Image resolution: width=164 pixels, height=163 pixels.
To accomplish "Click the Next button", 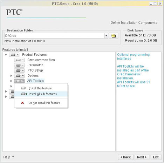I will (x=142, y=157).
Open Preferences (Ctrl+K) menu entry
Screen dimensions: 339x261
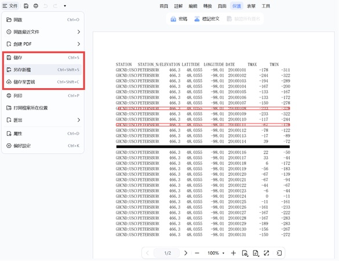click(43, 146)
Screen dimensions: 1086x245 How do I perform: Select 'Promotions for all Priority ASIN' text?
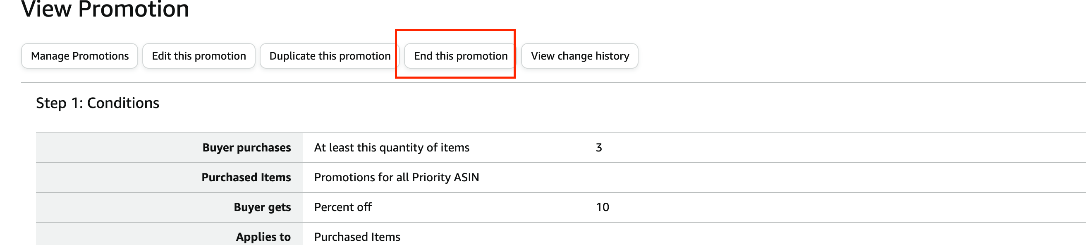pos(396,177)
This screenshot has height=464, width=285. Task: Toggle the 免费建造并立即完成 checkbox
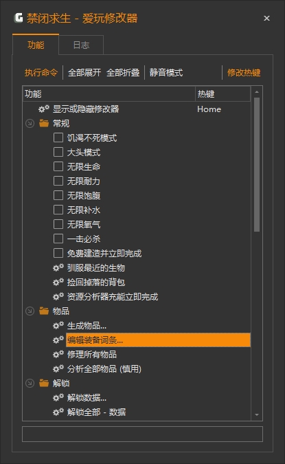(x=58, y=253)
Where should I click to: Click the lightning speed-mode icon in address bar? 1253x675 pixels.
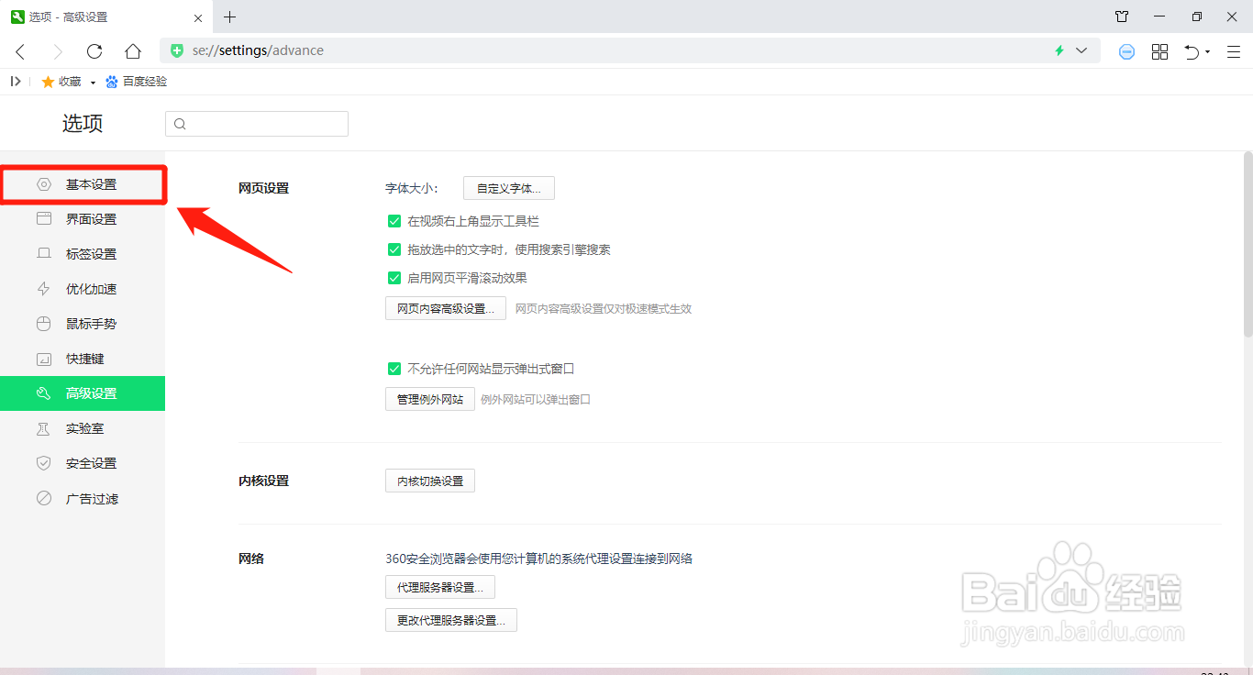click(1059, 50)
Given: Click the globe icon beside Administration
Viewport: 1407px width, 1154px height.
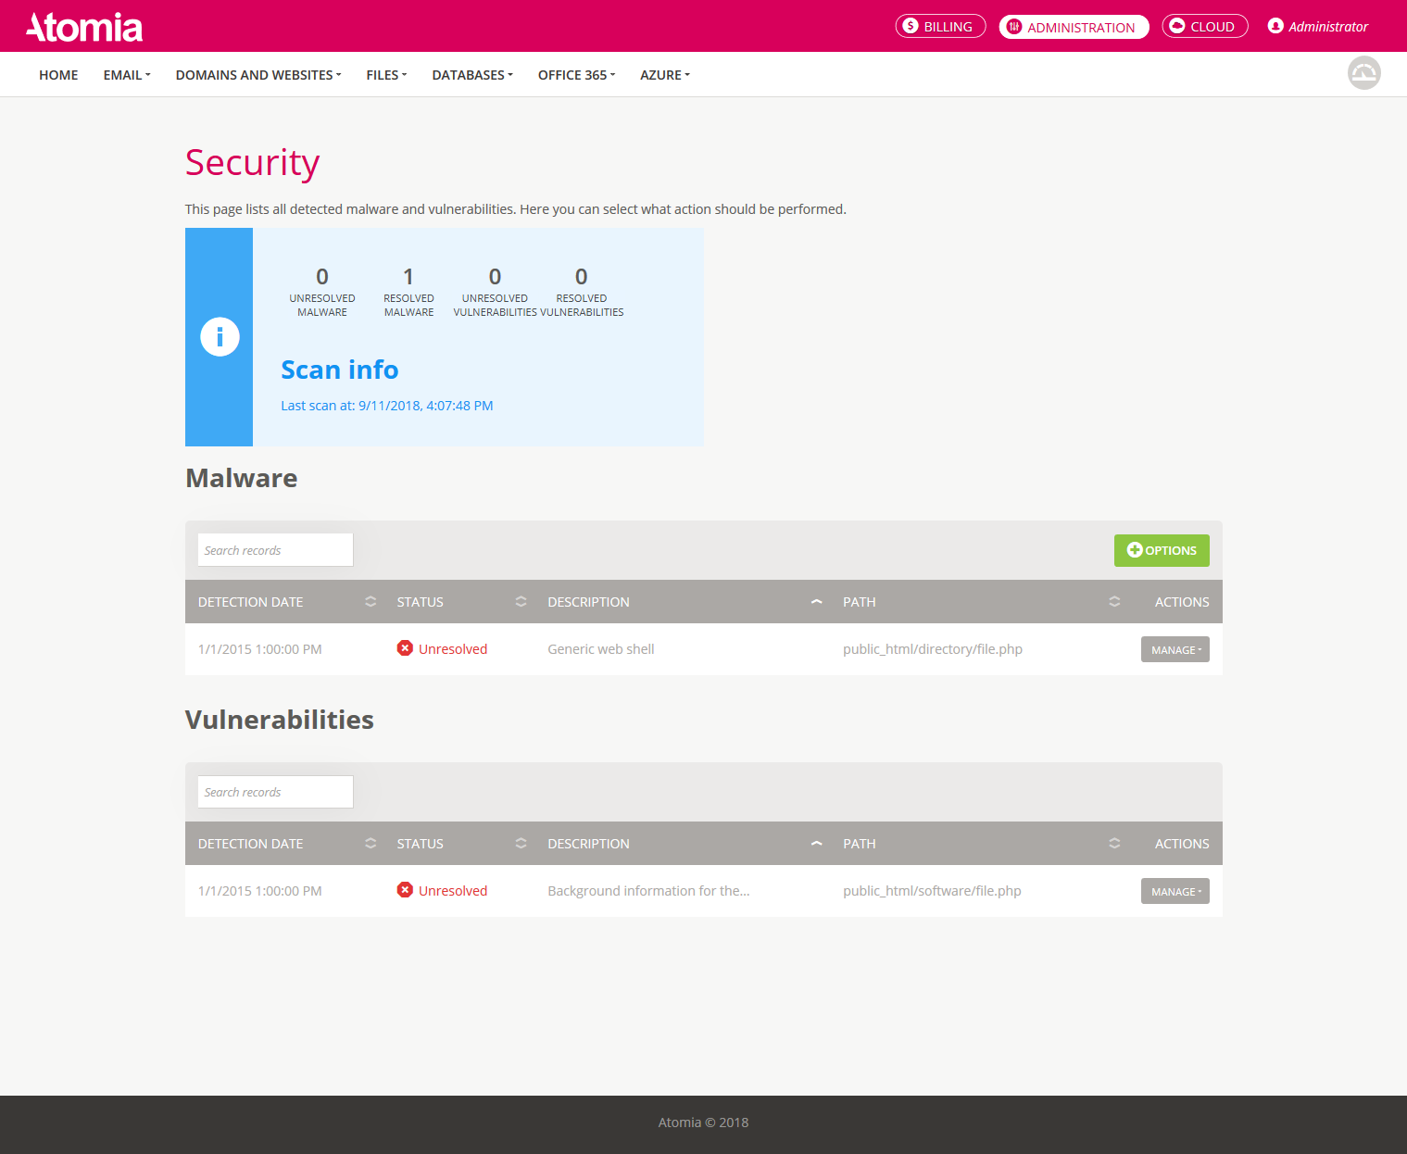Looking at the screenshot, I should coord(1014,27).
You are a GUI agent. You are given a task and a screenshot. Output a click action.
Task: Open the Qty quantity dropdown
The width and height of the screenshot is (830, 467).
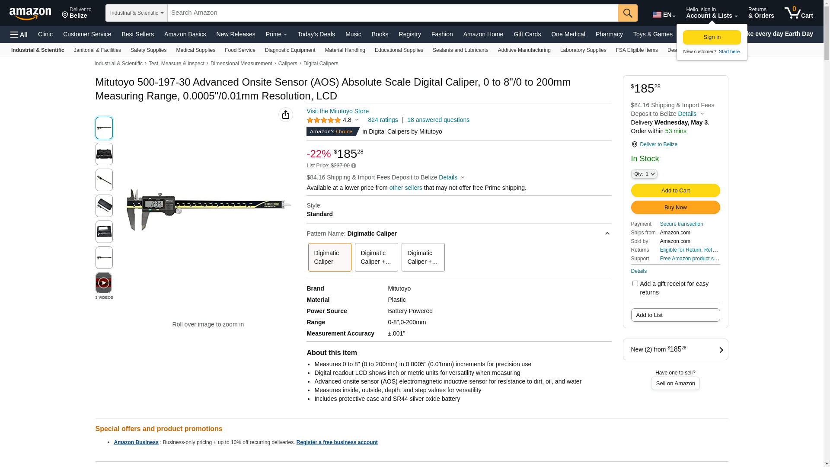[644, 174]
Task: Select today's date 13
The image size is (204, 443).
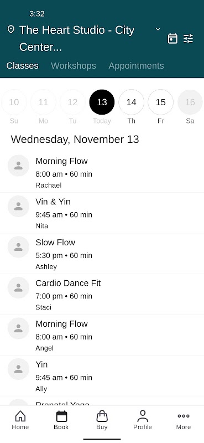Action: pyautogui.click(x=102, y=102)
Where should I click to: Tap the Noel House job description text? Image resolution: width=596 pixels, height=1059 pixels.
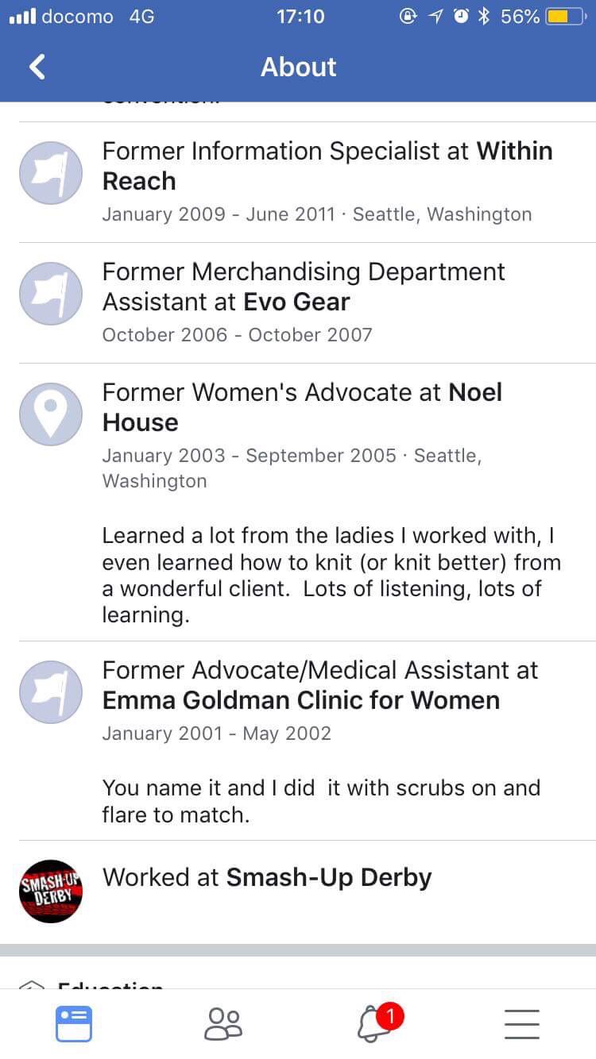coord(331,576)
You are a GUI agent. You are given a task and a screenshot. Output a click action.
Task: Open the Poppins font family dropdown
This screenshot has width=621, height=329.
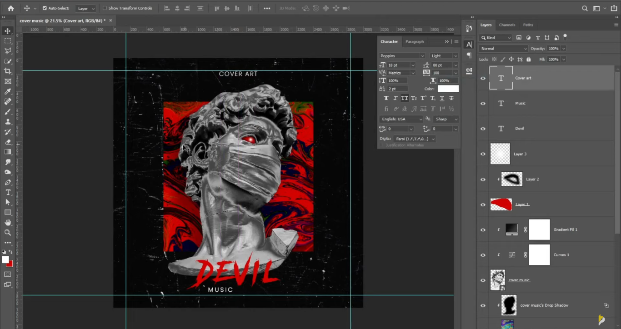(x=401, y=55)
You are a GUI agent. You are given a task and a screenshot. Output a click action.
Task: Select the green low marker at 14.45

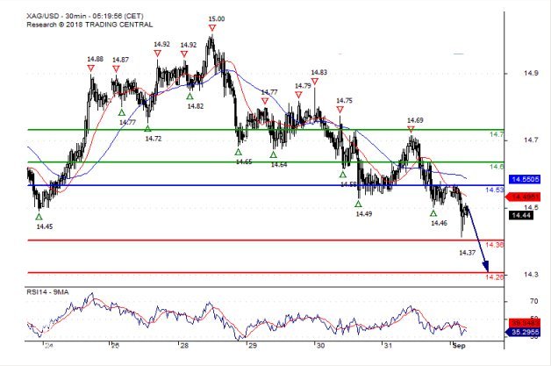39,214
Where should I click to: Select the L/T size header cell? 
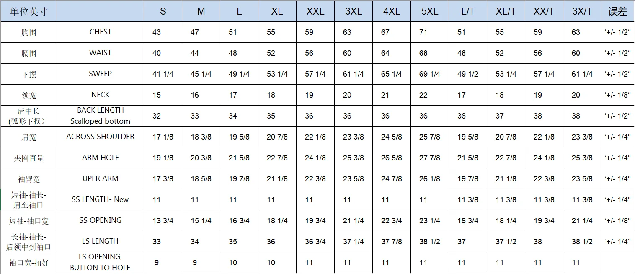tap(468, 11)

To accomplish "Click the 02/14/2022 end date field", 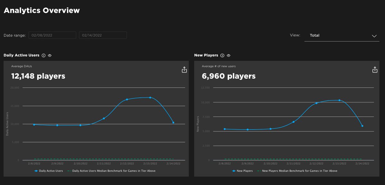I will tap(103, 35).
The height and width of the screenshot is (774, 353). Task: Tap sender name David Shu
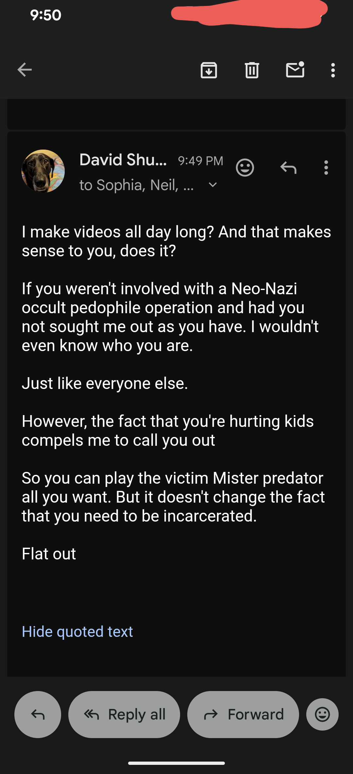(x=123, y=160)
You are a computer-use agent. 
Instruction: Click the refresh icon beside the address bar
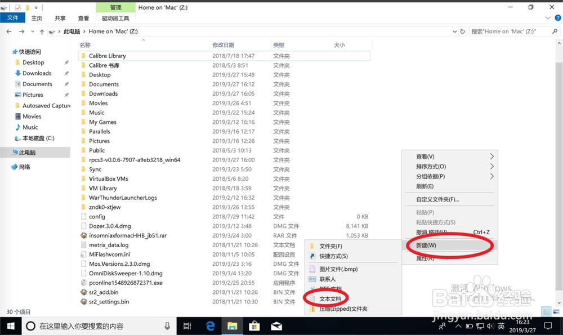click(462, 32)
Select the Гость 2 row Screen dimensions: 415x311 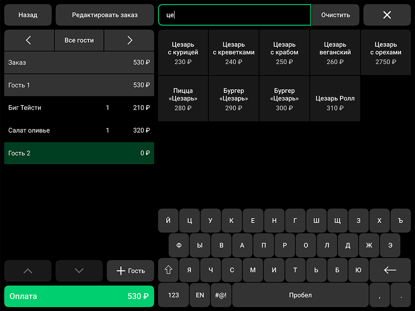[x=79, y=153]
----------------
What the exercise asks: Please copy out each line of the listing above that contains the string "dropdown".

Answer box:
Task: Open the Qty quantity dropdown
Task: Open the Poppins font family dropdown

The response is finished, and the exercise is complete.